The Equal Credit Opportunity Act (“ECOA”) prohibits credit discrimination because of sex, marital status, race, age, and other personal attributes. Congress enacted the ECOA in 1974 to eliminate unfair lending practices that inhibit equality in the credit industry. Recently, the Consumer Financial Protection Bureau (“CFPB” or “Bureau”) sued several automobile financiers and alleged ECOA violations in the various complaints; the resulting settlements became controversial when critics questioned the CFPB’s use of an evidentiary standard known as “disparate impact” to support its discrimination claims.

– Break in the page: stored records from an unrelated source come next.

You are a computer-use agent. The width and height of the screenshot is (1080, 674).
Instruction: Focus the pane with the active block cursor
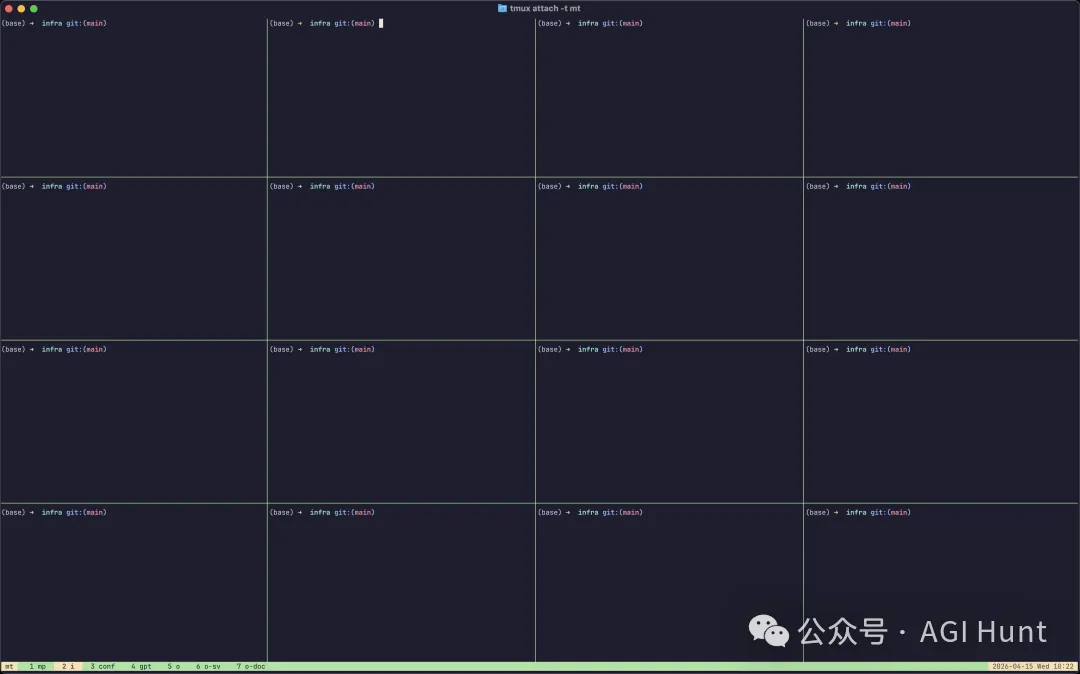[401, 98]
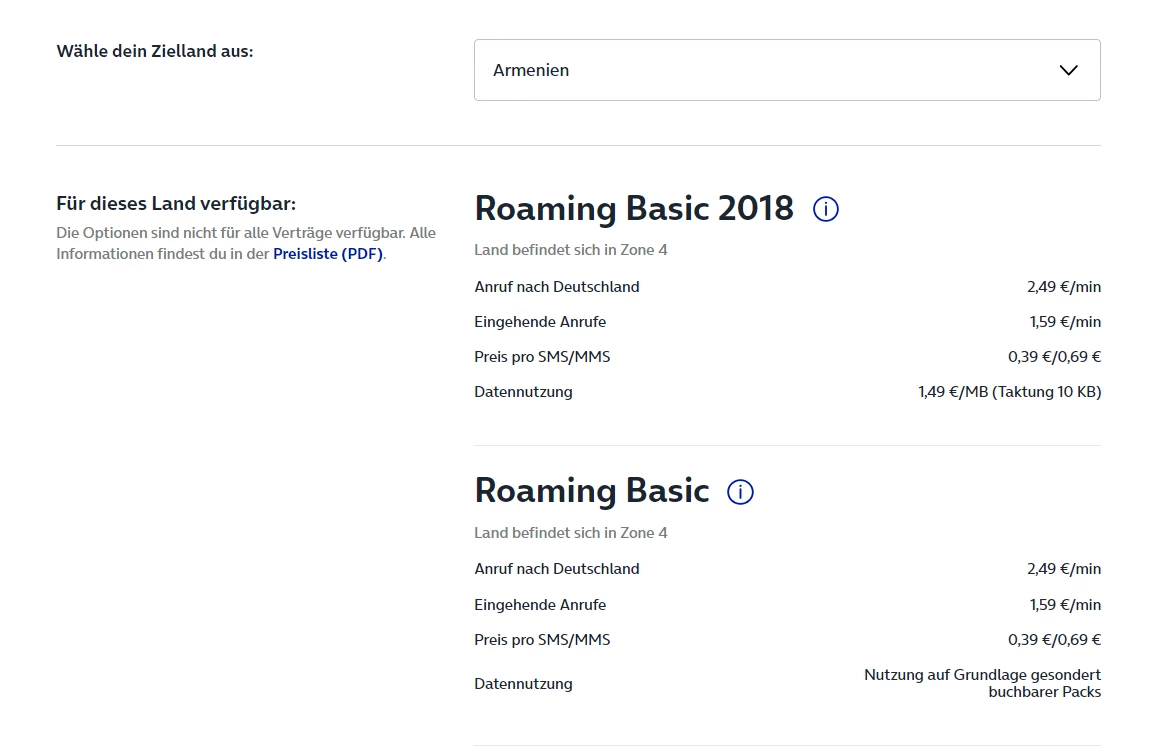Click the "Wähle dein Zielland aus" label
Screen dimensions: 1160x748
pos(155,50)
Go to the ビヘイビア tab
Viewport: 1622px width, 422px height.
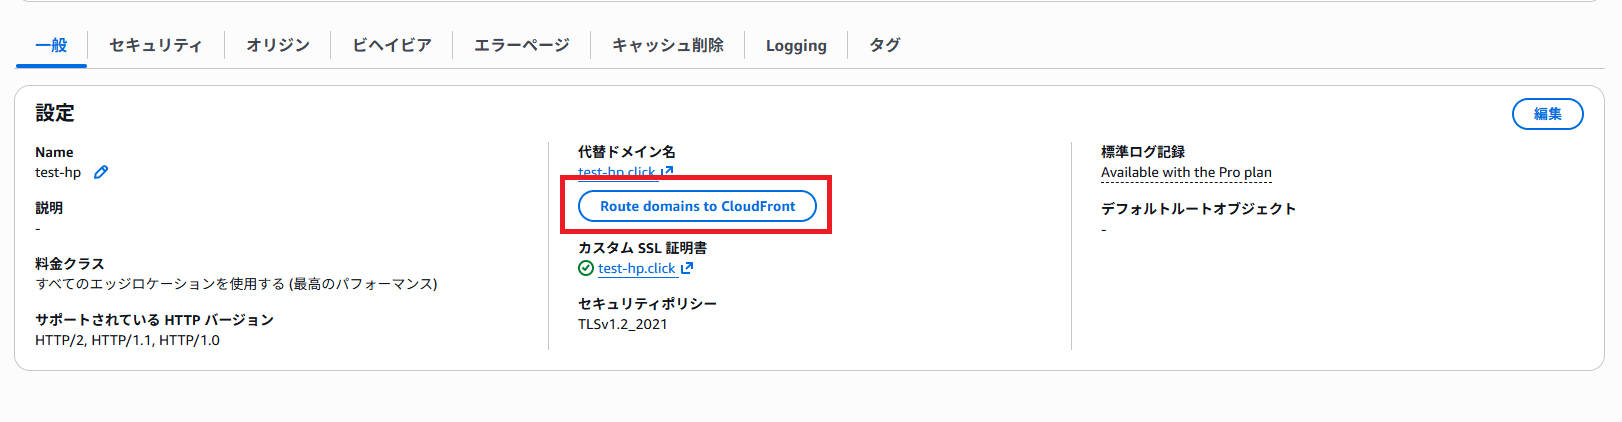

While plaintiffs may use disparate impact theory to prove unintentional discrimination, they may also use another analytical framework called “disparate treatment” to prove intentional discrimination. Because disparate impact theory imposes liability on defendants regardless of whether they intended to discriminate or not, critics are skeptical about its validity.This Article explores whether ECOA plaintiffs can use impact analysis to prove lending discrimination claims. This Article argues that from a historical perspective, the decision supports ECOA disparate impact liability. It proposes a legislative reform and urges Congress to amend the ECOA’s text to overtly state what the drafters implicitly understood—that the statute authorizes disparate impact. However, if Congress fails to amend expeditiously, this Article urges the U.S. Supreme Court to follow recent precedent and find that the ECOA authorizes disparate impact liability based on its background.